Two thousand volunteer computer users are taking part in a project in Switzerland to help researchers develop new strategies for fighting malaria in Africa.
The extra computing power is being used by the Swiss Tropical Institute (STI) in Basel to produce simulation models of the spread and effects of a disease that kills more than a million people a year.
The project is the result of a partnership Africa@home involving the STI, Geneva University, the European Organization for Nuclear Research (Cern) and the non-governmental organisations International Conference Volunteers and Software without Borders.
Using a computer model for malaria epidemiology developed by the STI, preliminary studies began in November last year using a cluster of 40 computers in Basel.
But as more intensive calculations have been undertaken, more computer power has been harnessed. A second phase of work launched in March this year saw 500 computers users join the network, and this number has since risen to 2,000.
Volunteer computing is based on the idea that most privately owned computers are idle most of the time, and could be otherwise used to solve scientific or engineering problems that require large amounts of computer power.
The results of MalariaControl.net will be used to determine optimal strategies for delivering mosquito nets or new vaccines which are currently under development and testing.
"There are a lot of people out there who want to contribute to science by volunteering their computers," Nicolas Maire, a researcher at the STI, told swissinfo. "We are really pleased with the response we have had."
Such has been the response that MalariaControl.net now has over 2,000 registered computer users? more than the three-year project needs at present.
Maire said that recent publicity attracted up to 300 people a day to register online. But he expects more computer power to be needed later this year as the project develops.

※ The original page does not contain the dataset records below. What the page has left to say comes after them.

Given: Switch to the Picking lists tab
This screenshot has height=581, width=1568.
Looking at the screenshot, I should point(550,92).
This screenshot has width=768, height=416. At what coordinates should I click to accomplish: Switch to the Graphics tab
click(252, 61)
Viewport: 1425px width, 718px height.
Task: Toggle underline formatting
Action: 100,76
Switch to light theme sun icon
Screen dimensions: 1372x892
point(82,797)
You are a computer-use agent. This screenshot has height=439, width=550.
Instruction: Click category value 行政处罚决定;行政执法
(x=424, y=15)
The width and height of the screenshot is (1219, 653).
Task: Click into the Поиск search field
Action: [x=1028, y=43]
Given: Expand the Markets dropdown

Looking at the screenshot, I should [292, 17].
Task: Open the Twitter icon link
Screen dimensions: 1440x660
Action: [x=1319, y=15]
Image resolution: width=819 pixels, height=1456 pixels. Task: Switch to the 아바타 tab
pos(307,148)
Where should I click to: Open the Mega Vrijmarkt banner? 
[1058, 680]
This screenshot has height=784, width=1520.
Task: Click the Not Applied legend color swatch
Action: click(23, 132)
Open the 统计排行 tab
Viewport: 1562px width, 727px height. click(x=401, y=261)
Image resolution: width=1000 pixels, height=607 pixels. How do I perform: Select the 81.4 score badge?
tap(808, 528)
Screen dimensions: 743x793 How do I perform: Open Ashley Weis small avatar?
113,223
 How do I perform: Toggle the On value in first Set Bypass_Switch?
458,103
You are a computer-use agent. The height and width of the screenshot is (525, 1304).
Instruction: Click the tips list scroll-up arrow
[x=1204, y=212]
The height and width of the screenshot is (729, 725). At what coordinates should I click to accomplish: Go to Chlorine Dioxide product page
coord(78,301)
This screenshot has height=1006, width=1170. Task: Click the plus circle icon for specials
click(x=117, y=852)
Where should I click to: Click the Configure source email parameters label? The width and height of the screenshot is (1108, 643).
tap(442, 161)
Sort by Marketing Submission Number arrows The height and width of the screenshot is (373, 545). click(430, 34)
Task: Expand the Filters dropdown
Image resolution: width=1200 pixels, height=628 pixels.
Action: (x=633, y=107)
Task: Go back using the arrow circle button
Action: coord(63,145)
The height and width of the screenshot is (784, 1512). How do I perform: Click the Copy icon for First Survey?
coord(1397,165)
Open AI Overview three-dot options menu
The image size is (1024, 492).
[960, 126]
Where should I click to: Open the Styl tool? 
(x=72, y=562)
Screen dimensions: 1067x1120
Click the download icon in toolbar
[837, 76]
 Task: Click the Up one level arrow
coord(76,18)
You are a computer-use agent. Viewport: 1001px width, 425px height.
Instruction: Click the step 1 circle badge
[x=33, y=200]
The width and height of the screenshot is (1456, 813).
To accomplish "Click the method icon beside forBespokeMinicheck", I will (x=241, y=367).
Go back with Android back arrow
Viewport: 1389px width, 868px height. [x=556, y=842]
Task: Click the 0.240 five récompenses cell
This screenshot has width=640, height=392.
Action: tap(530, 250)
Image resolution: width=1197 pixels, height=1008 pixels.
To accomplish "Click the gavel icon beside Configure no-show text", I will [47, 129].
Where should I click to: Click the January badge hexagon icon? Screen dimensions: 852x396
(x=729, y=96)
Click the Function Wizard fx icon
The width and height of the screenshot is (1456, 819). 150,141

"There is a huge potential out there for making computer power available through volunteer projects such as this," he said.
"There is so much power that is not used. There are hundreds of millions of computers connected to the internet at any one time, but mostly they are involved in tasks that use only a tiny fraction of the power they can offer."
The basic model is that the volunteers download software from the web that will do the scientific calculations. Every so often the programme will ask the application to upload results and download more data to be processed.
Maire stressed that at no time did researchers have access to anyone's private data, pointing out that it was the computer itself which made contact with the server at Geneva University.